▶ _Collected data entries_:
■ ■ ■ ■ ■
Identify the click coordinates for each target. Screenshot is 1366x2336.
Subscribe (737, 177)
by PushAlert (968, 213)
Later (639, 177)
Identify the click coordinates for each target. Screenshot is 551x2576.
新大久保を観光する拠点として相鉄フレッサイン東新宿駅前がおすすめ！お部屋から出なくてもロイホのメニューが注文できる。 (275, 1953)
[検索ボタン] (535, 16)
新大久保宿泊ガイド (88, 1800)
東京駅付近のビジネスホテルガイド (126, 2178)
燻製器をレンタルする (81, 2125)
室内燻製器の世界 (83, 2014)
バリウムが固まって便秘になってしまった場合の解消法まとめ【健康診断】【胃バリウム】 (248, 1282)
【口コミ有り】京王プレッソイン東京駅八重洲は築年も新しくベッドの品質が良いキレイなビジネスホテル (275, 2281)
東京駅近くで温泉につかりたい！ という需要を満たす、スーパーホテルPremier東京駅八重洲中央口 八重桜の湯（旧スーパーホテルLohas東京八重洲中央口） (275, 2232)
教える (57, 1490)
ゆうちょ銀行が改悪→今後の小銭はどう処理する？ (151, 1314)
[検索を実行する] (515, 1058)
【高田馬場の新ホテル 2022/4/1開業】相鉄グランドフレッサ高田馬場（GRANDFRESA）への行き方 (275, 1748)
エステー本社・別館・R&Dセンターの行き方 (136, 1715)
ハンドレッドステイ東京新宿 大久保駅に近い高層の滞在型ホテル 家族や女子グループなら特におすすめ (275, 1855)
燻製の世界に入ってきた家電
■ ■ ■ ■ ■
▶ _Task prompt_:
Produce an exact copy of the lines from the one containing "ゆうちょ銀行が改悪→今後の小銭はどう処理する？ (151, 1314)" through the final line of the data, both ends included, and only those.

▶ _Solution for this exercise_:
ゆうちょ銀行が改悪→今後の小銭はどう処理する？ (151, 1314)
[検索を実行する] (515, 1058)
【高田馬場の新ホテル 2022/4/1開業】相鉄グランドフレッサ高田馬場（GRANDFRESA）への行き方 (275, 1748)
エステー本社・別館・R&Dセンターの行き方 (136, 1715)
ハンドレッドステイ東京新宿 大久保駅に近い高層の滞在型ホテル 家族や女子グループなら特におすすめ (275, 1855)
燻製の世界に入ってきた家電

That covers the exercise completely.